Md. search and rescue team returns home after two weeks of assisting Hurricane Helene victims

Local first responders return home after two weeks of assistance after Hurricane Helene

Two busloads full with members of Maryland Task Force 1 returned to Rockville, Maryland, on Thursday, after spending two weeks assisting victims of Hurricane Helene.

Tired search and rescue workers unloaded their bags from the belly of the buses and then into the warehouse that serves as headquarters for the search and rescue team, which is made up of members from several Maryland jurisdictions and D.C.

The team began its work in Georgia, before FEMA reassigned them to North Carolina.

Josh Kurland, a captain with Montgomery County Fire and Rescue Service, was the task force leader for the deployment.

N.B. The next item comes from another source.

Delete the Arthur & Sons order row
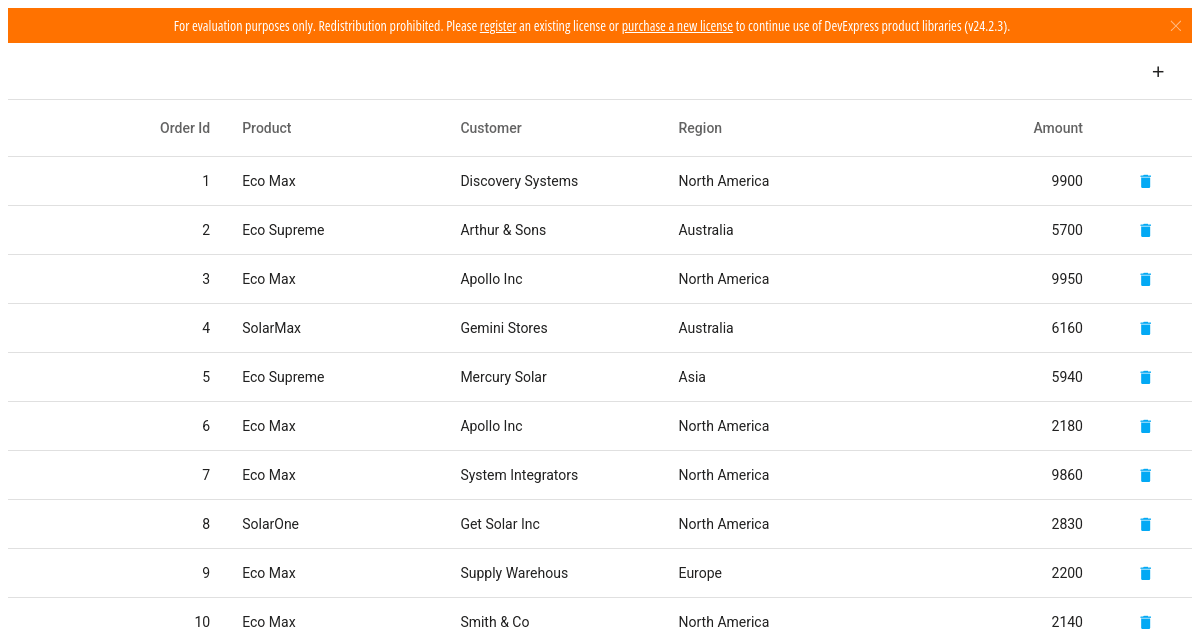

“One of the biggest challenges was something we call ‘strainers,’ where there’s large debris piles caught on bridges or trees,” he said. “We did a bunch of work with our K-9s, both on boats and on land, delayering and using our K-9s to clear areas and determine whether there was any human scent in those areas.”

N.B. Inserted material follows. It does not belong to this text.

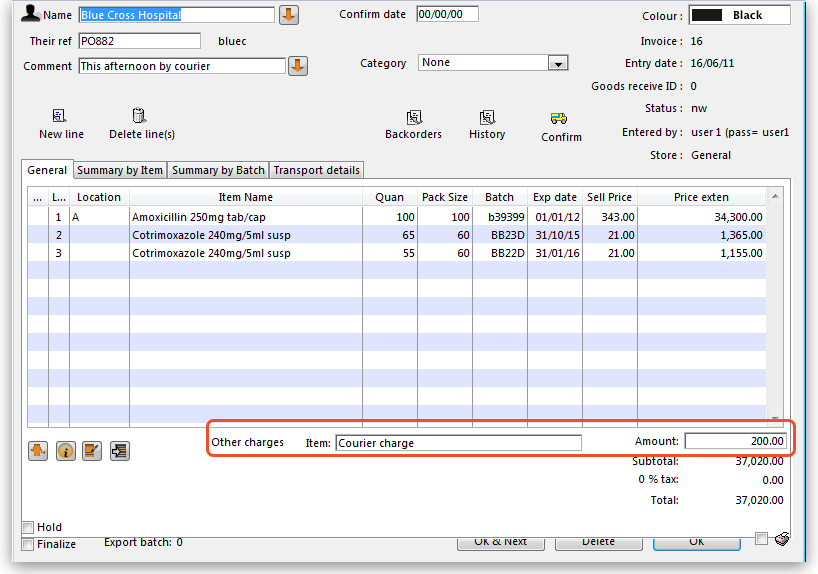Open the Backorders window
Screen dimensions: 818x574
click(413, 118)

While other teams rescued trapped residents, Maryland Task Force 1’s tasks included helping remove debris from homes and businesses and bolstering the infrastructure.

“In Valdosta, there was a ton of trees, so it was more of a wind event in Valdosta, so just driving was a problem,” Kurland said. “Operating in North Carolina, it was definitely more of a flood operation.”

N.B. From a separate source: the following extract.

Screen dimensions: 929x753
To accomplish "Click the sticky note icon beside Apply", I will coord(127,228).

Task force member Nathan Wondimu said he’d never seen such a level of resilience from natural disaster victims.

“The sense of community in those areas, they were all supporting each other.”

Asked how victims whose lives had been turned upside down by Hurricane Helene were coping, Wondimu said, “The ones who did lose an insurmountable amount that none of us could imagine, they were just grateful to be there in the first place, and present.”

While the task force team that responded for Hurricane Helene has returned home, other members of the 45-person team were deployed to assist after Hurricane Milton.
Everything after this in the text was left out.